• _EXERCISE INSTRUCTIONS_: Leave the pictures out, and repeat exactly each line from the one that holds "You are a GUI" through the final line of the entries below.

• _DATASET ENTRIES_:
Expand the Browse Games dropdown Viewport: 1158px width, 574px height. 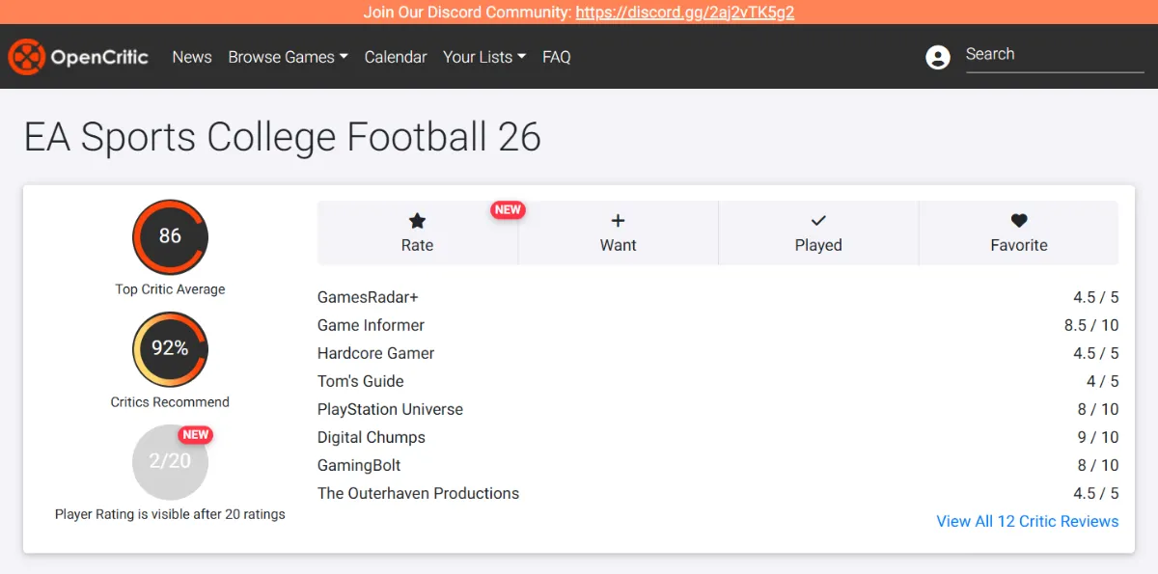point(288,57)
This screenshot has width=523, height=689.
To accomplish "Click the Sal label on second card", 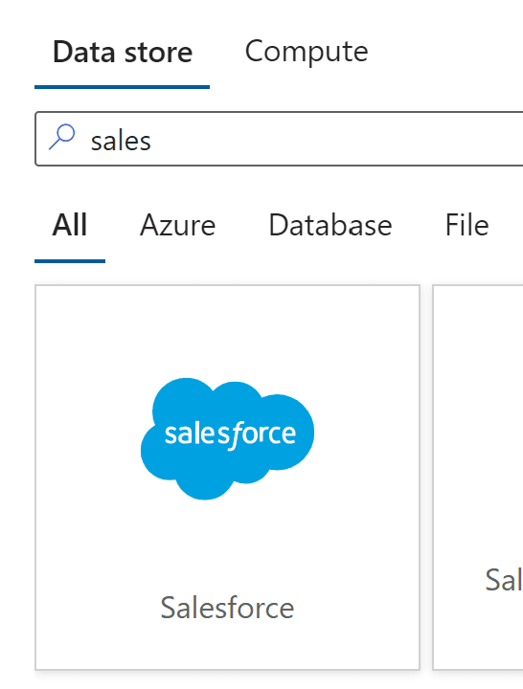I will (x=504, y=580).
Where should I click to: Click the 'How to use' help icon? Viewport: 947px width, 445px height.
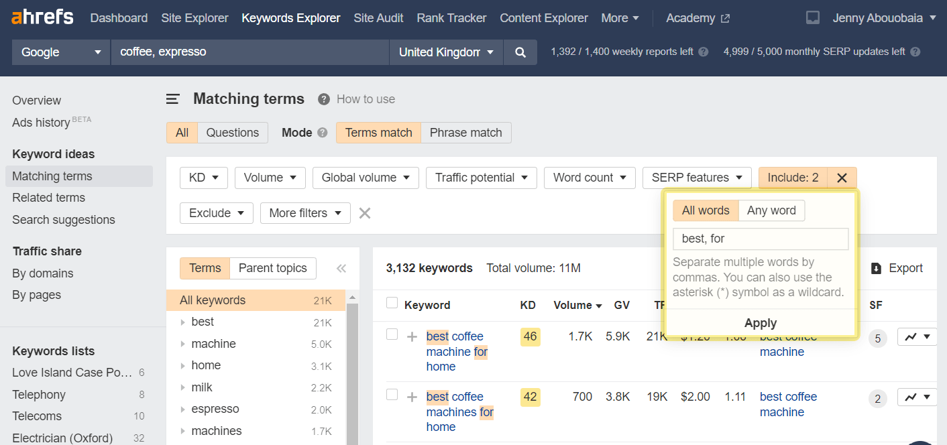[x=323, y=99]
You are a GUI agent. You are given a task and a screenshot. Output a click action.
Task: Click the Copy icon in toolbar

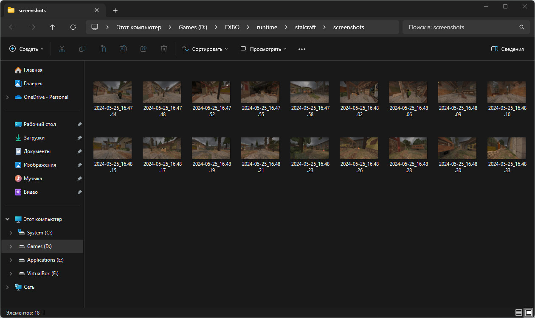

• _ANSWER TO THE PROBLEM_:
You are a GUI agent. You are given a task and a screenshot. Output a click action.
Task: Click the Copy icon in toolbar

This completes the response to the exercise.